本稿執筆時点の99%開票時の数字を見ると、2位のバーニー・サンダース上院議員とほとんど差がない。これなら同率首位と見なすべきではないのか。サンダース氏は前回の2016年選挙でも、当地でヒラリー・クリントン候補を相手に0.3%差で負けている。「アイオワ州には魔物が棲んでいるのか!」と今頃は嘆いているのではないだろうか。
候補者 州選挙人 % 獲得代議員数
ピート・ブティジェッジ元市長 564 26.2% 11
バーニー・サンダース上院議員 562 26.1% 11
エリザベス・ウォーレン上院議員 387 18.0% 5
ジョー・バイデン元副大統領 341 15.8% 2
エイミー・クロブチャー上院議員 264 12.3% 0
あるいはこんなことも考えてみたくなる。仮に開票が当日中に済んでいて、ブティジェッジ氏が感動的な勝利宣言をしていたらどうだっただろう。世の中の雰囲気は、一夜にして変わっていたのではないか。たぶん演説を録画したユーチューブは、何百万回転もしたことだろう。2008年のアイオワ州党員集会では、まさしくバラク・オバマ氏がそれをやって、一気に大統領まで駆け上がったものなのだが。
トランプ大統領は一般教書演説を現職らしく上手に利用
かくして民主党は最悪のムードで、翌2月4日の一般教書演説を迎えることになる。年に1度、大統領が議会に赴いて施政方針を述べる機会である。演説は何度もスタンディングオベーションで中断される、というのが吉例となっている。
トランプ大統領の一般教書演説はこれが3回目。普段のツィートでは、弾劾裁判に対する文句や、民主党への悪口雑言が絶えない「やんちゃ坊主」だが、この日はそれらを封印して「大統領らしく」壇上に立った。
かつて「リアリティTV」番組の視聴率男として名を馳せたトランプ氏は、盛りだくさんのサプライズを用意していた。ベネズエラの反体制指導者、フアン・グアイド暫定大統領を会場に呼んで皆で激励したり、ガンで闘病中の保守派評論家、ラッシュ・リンボー氏を褒めたたえ、その場でメラニア夫人から「大統領自由勲章」を授与させたり。

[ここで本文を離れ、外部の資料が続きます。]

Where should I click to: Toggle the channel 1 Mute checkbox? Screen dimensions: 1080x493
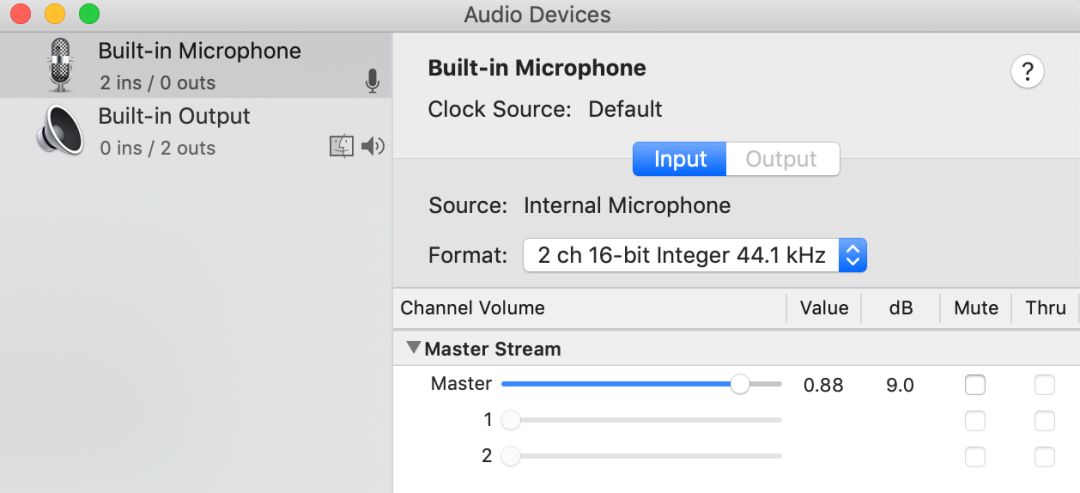(975, 421)
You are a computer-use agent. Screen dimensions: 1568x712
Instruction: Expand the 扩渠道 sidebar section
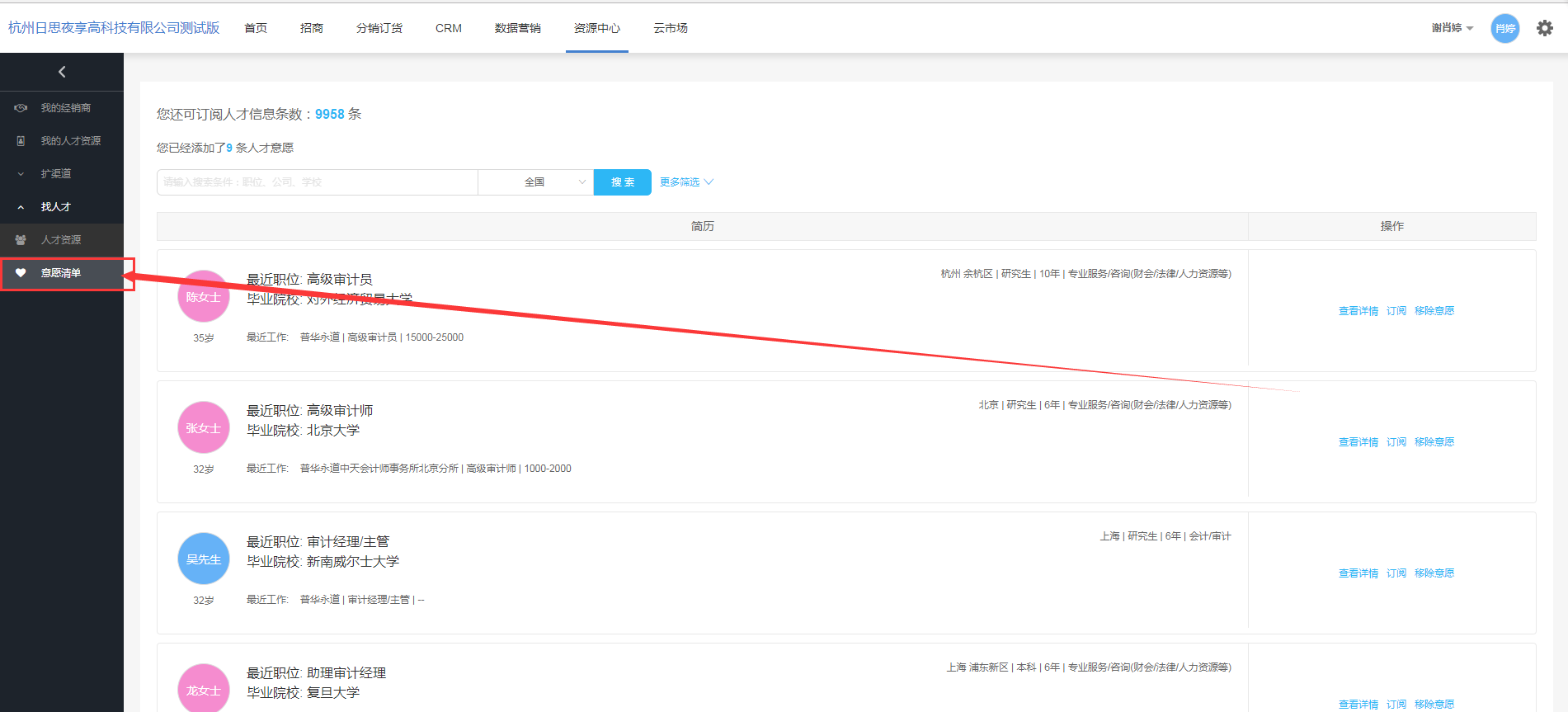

きわめつけはアフガニスタンに駐留する兵士の家族を紹介し、「こうしたご家族の犠牲のもとに、今のわれわれの安全と平和がある」と持ち上げ、満場の拍手を受けさせた後、突然、「実はもうお父さんは帰国している」と明かし、その場で家族が感動の再会を果たす、というシーンがあった。正直なところ、展開は読めていたけれども、素直に感動してしまったぜ。
1時間半近い長丁場の中で、大統領は経済の好調さを強調し、みずからの業績を自賛し、保守派が大喜びするような公約を並べたてた。例によって多少怪しいところもあって、特に「アメリカの製造業が復権している」「ブルーカラーブームが来ている」と言っていたのは、フェイクニュースとは言わないまでも誇大広告だろう。アメリカ経済は確かに悪くないけれども、中西部のラストベルトまでが改善しているわけではない。